Excerpt provided
|---|

Although much of competitive poker revolves around the televised, and ultimately fairly static, gameplay of Texas Hold ‘Em. Texas Hold ‘Em has only one mode called “high.” The hands are categorically ranked from best to worst with the proverbial “Royal Flush” being the best (“highest”) and “7,5,4,3,2” (with at least one different suit) being the worst (“lowest”). Yet, this mechanic does not exist in all card games within poker. In fact, a large portion of card games operate in a dynamic where both the “lowest” and “highest” hand split the winnings of a so-called pot. Similarly, a large part of poker is not played in person, like on televised tournaments of ESPN, but rather in online poker services. Though statistics on these pools of players are limited by the anonymity of account holders, there is a community of people who have full time careers in online poker that rival in-person players. Professional online poker players describe their experiences operating as fairly monotonous and highly technical in nature; a far cry from the gutsy interpersonal dynamics of in-person. Players will simultaneously compete in 5+ online tables, while mainly making the majority of their decisions based upon statistical calculations. This repetitive job seems particularly odd when juxtaposed with popular media portrayals of poker, like Daniel Craig’s supposedly suave James Bond in Casino Royale.

|---|

Material provided

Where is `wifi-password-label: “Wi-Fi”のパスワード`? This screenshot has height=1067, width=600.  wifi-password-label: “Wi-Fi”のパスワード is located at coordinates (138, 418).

|---|

Problems and tasks
**a.** Check each statement against the poker passage and answer yes or no, quoting the words that decide it: (i) Texas Hold 'Em has more than one mode. (ii) In a large portion of poker games, the lowest and highest hands split the pot. (iii) Professional online players usually play one table at a time.
**b.** According to the poker passage, which hand is the worst in Texas Hold 'Em?
**c.** Resume the poker passage after its final sentence and write about one more paragraph.

Answers for the tasks
**a.**
(i) No: "Texas Hold ‘Em has only one mode called “high.”"
(ii) Yes: "a large portion of card games operate in a dynamic where both the “lowest” and “highest” hand split the winnings of a so-called pot."
(iii) No: "Players will simultaneously compete in 5+ online tables"

**b.** "7,5,4,3,2," with at least one different suit.

**c.**
 

Poker has primarily become a symbol of jet-setting, attractive, wealthy, white cis-male heterosexuality, even though, in my mind, I more readily associate it with sterile mathematics for mostly cis-males in their mid-20’s to early 30’s. The largest pool of players for these games are people with self-taught mathematical skills who were never credentialed with either college degrees or entry-level job positions. This divergence between representations would only be apparent with an amount of in-group knowledge.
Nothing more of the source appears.